• **TASK REQUIREMENTS**
In the article below on US anticorruption legislation, why do the Democrat-sponsored "anticorruption" bills have virtually no chance of passing in the current Congress?

• **SOURCE**
********

A version of this article is cross-posted from The Global Anticorruption Blog.
It’s a new year, a new US Congress, and a new opportunity for the United States to take action to close some of the most glaring loopholes in its anticorruption and anti-money laundering (AML) framework. So far, Washington has been consumed with the government shutdown fight, along with early chatter about who might seek the Democratic nomination to challenge Trump for the presidency in 2020, such that there hasn’t yet been much coverage of what new legislation we might see emerging from this new Congress over the next two years. And to the extent there has been such discussion, it has tended to focus on initiatives—such as the Democrat-sponsored “anticorruption” bills that focus on lobbying, voting rights, and conflict-of-interest law reform—that, whatever their usefulness in shaping the debate and setting an agenda for the future, have virtually no chance of passing in the current Congress, given Republican control of the Senate and the White House. Indeed, many commenters assume that on a wide range of issues, political gridlock and polarization means that the new Congress is unlikely to accomplish much in the way of new legislation.

********

• **DATA EXCERPT**
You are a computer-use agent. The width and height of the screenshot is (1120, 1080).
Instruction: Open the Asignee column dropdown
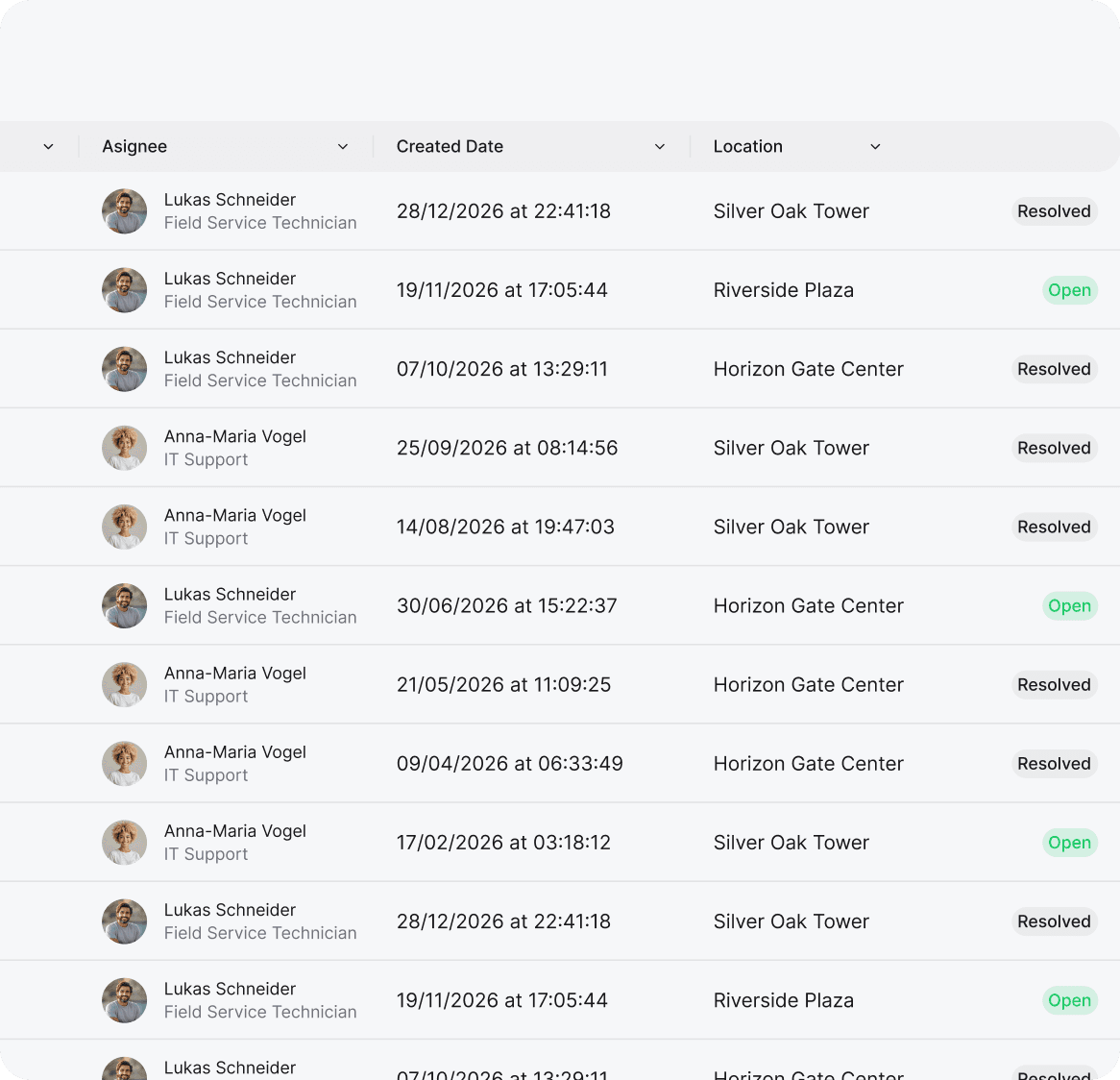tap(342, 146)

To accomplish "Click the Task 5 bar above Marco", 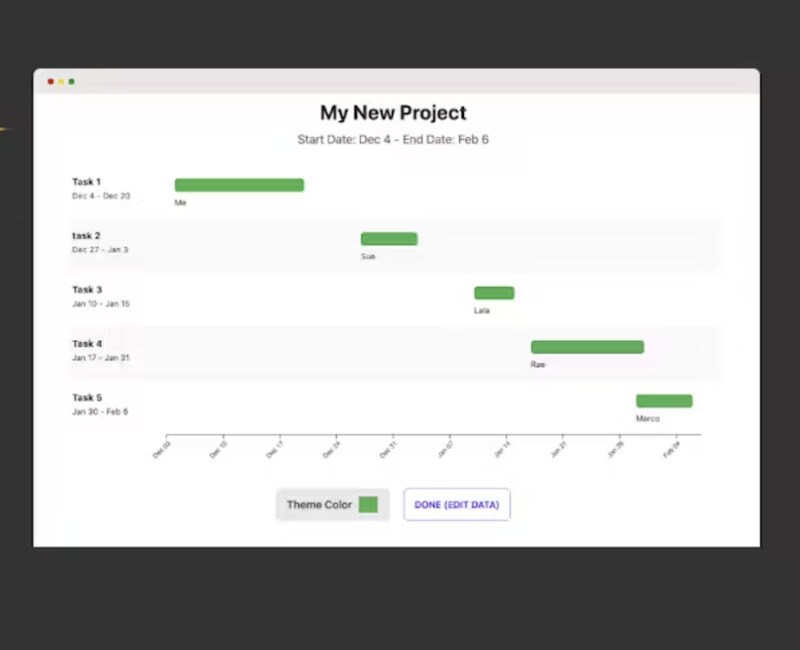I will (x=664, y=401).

********

• **EXERCISE SOLUTION**
Republicans control the Senate and the White House.